Least Trimmed squares (LTS) is an exceptionally robust and sensibly useful assessor among
8. each of the robust assessors accessible in the writing, and it is acquired by confining the
managed amount of the squared residuals. The LTS assessor is a modified version of the LS
assessor that focuses on the more important features while ignoring the extreme
impressions in the organized data.
Slide 5
This is the result of the Residual normality test that was carried out using the Kolmogorov
Smirnov test. The p-values are very low. Therefore null hypothesis is rejected so it tends to
be inferred that the residuals of old style linear regression models are not normally
distributed. Residuals that are not normally distributed can be brought about by an outlier
in the information.
Slide 6
Outlier detection is done using TRES detection and this result was obtained. In light of the
results from the table, it is realized that all malnutrition information know 2012-2017 has
outliers
Slide 7
These figures demonstrate the standardized residuals vs fitted quality and robust distances
for India, respectively. A thorough investigation reveals that both population growth and
foreign direct investment inflows have a significant role in Pakistan's monetary
development. Nonetheless, FDI inflows are inextricably linked to population growth, and
monetary growth is inextricably linked to population growth, even if the influence of gross
investment funds is minor.
Slide 8
The current study examined the impact of FDI inflow, yearly basis population growth, as
well as gross investment companies on Pakistan's and India's GDP per capita using least
squares (LS) and high breakdown robust least tried squares (LTS) regression techniques.

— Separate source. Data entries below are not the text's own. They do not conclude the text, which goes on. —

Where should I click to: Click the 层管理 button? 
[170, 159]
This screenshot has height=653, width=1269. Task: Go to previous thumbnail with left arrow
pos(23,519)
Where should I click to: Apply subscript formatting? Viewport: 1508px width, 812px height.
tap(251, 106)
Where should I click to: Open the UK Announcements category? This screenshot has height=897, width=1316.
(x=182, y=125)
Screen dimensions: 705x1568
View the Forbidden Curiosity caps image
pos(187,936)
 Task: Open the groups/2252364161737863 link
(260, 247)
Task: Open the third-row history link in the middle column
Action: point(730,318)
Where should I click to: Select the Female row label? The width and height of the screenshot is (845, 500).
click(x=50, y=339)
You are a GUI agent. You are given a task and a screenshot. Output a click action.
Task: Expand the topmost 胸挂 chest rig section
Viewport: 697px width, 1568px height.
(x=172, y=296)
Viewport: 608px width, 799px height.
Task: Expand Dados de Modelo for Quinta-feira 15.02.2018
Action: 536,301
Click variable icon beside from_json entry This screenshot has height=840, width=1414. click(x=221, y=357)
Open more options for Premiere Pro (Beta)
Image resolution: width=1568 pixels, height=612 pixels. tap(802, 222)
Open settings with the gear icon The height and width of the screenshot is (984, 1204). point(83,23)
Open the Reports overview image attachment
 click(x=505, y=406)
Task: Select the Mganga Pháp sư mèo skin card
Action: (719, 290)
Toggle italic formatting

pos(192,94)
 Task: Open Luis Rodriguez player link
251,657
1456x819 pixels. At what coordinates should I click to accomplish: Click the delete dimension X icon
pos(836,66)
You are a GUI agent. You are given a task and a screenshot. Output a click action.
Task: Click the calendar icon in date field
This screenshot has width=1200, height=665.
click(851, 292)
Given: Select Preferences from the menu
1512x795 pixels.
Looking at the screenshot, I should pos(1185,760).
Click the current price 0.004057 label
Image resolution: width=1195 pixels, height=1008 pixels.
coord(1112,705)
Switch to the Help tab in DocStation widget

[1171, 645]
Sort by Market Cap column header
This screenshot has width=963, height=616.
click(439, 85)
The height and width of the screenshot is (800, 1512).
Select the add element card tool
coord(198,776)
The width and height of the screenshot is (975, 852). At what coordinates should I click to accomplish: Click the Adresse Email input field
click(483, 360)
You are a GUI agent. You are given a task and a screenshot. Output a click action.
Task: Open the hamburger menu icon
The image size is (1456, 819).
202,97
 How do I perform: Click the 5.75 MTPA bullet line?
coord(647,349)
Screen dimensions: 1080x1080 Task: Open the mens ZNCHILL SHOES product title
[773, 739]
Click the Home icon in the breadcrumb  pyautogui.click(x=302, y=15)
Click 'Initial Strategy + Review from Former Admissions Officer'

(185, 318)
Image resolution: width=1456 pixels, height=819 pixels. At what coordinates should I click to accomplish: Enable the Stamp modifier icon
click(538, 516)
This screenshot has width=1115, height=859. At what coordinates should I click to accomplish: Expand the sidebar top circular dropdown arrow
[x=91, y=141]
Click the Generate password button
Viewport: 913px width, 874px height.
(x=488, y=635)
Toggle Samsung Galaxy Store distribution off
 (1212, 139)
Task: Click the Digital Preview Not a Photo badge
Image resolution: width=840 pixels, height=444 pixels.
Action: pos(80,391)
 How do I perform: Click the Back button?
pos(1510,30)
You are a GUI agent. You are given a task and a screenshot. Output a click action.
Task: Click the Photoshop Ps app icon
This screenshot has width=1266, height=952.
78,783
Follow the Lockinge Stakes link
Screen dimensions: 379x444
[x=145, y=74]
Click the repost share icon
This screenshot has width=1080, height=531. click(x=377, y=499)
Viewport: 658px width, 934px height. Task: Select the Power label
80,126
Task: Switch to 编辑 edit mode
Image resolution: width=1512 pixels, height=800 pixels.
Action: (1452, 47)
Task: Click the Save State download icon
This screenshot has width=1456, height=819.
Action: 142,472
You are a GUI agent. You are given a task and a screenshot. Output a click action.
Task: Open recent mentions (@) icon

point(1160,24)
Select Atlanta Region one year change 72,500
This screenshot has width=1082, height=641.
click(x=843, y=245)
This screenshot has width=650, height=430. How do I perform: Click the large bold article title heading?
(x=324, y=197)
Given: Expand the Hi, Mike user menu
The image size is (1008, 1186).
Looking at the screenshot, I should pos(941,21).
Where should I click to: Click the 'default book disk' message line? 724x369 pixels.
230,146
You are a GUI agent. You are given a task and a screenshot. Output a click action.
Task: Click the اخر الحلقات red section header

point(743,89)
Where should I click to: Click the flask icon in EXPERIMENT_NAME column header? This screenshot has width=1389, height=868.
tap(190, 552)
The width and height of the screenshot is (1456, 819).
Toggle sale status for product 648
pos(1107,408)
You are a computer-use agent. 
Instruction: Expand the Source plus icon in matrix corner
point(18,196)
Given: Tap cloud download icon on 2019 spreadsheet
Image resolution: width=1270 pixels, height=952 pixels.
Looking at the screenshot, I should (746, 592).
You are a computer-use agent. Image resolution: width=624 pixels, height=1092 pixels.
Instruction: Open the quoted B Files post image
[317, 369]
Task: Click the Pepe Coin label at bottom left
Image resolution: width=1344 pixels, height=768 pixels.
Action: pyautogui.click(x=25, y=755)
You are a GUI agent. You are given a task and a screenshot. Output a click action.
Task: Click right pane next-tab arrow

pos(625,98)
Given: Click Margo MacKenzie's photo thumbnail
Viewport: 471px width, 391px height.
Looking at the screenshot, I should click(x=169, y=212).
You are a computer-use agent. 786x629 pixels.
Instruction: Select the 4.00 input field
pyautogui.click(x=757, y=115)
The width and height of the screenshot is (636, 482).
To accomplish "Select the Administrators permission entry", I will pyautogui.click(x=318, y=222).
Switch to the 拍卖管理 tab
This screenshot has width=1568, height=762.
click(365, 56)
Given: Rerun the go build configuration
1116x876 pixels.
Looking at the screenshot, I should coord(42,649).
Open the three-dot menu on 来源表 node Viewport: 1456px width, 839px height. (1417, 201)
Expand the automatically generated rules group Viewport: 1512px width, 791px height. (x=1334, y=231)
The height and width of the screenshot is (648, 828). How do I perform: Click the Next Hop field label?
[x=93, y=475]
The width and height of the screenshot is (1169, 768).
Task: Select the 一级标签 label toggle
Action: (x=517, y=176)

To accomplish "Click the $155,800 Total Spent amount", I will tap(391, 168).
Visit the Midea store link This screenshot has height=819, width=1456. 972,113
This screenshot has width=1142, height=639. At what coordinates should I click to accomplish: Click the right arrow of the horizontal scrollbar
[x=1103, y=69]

FDI has a small but positive impact on both Pakistan's and India's monetary growth within
the LS structure; however, once the LTS approach is implemented, FDI becomes a decisive
and vital part of Pakistan's financial development model. Nonetheless, due to the general
elimination of 5 and 2 exclusions from the information of Pakistan and India, respectively,
FDI has a negligible impact on the monetary economy of India. Populace development adds
to GDP per capita for the two economies indistinguishably. The two methods uncover that
9. quick populace development adversely impacts the monetary development of the two
nations and henceforth is a significant issue for the financial development of the two
economies, and it requires prompt consideration.